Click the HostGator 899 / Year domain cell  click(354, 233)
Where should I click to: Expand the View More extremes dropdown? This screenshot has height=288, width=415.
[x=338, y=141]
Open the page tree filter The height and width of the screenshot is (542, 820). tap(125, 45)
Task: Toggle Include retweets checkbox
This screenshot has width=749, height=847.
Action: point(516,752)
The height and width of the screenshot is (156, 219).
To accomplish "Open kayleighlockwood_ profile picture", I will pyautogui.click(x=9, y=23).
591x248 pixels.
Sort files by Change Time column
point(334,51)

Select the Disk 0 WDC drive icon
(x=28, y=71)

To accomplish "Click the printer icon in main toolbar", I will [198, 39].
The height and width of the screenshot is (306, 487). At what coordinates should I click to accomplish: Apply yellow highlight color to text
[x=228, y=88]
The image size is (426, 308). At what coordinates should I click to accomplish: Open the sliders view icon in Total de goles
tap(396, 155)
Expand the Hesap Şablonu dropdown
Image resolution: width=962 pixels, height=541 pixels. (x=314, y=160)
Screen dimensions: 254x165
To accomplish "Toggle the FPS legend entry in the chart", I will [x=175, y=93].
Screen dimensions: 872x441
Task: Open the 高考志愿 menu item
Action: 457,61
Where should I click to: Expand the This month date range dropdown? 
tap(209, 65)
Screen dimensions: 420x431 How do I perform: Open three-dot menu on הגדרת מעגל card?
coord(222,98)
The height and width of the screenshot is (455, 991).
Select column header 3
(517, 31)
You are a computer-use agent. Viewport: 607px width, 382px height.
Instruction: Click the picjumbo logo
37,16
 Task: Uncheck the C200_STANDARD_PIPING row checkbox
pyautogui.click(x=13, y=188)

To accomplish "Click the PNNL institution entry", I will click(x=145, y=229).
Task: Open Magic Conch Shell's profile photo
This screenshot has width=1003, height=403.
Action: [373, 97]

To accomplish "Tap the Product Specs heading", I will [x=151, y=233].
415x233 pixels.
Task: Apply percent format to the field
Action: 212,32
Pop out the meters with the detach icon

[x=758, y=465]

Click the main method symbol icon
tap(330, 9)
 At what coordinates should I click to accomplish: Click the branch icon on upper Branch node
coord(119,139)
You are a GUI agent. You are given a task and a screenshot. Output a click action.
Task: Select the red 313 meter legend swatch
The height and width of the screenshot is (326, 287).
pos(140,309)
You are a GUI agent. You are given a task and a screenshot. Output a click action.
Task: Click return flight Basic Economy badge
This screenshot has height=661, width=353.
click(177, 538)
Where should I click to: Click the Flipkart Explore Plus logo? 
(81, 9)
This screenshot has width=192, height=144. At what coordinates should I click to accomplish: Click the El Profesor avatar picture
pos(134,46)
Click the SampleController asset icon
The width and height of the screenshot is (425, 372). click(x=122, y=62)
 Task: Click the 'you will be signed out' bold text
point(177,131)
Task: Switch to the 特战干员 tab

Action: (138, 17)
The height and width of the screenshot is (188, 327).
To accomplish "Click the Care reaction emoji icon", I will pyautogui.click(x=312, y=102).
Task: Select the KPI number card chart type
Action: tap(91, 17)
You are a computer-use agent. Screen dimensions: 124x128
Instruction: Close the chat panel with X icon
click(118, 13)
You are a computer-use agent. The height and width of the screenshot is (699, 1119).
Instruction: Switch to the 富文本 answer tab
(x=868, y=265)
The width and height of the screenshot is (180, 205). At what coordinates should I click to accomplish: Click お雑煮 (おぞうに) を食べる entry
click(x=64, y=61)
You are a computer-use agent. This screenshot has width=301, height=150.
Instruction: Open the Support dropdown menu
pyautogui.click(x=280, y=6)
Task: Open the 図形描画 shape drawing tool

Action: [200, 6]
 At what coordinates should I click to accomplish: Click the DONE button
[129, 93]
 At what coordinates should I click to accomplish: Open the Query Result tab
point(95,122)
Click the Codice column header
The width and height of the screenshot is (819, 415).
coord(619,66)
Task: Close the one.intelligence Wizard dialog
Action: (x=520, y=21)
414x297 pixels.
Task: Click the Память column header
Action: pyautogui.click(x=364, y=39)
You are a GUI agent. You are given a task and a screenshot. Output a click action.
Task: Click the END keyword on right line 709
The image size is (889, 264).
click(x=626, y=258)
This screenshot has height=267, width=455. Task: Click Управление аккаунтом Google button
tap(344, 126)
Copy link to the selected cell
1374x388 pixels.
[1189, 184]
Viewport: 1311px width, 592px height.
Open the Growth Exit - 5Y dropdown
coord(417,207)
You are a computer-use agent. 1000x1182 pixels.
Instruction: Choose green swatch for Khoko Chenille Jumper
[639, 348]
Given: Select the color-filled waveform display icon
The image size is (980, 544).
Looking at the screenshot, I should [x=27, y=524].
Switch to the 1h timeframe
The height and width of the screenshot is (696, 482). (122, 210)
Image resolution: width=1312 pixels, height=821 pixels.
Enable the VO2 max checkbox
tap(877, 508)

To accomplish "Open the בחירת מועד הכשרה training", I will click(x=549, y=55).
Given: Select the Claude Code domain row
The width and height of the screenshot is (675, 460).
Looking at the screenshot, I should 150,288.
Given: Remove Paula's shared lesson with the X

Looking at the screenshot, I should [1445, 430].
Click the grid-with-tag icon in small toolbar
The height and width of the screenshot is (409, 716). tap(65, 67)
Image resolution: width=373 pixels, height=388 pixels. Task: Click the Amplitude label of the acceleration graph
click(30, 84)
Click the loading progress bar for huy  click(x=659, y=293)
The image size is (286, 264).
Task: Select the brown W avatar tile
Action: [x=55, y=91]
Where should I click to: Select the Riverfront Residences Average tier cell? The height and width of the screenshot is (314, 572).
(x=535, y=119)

============

__THE PROBLEM__
Some lines contain the word "profile". Pull each one out of the listing.

__TASK OUTPUT__
To accomplish "Open kayleighlockwood_ profile picture", I will pyautogui.click(x=9, y=23).
Task: Open Magic Conch Shell's profile photo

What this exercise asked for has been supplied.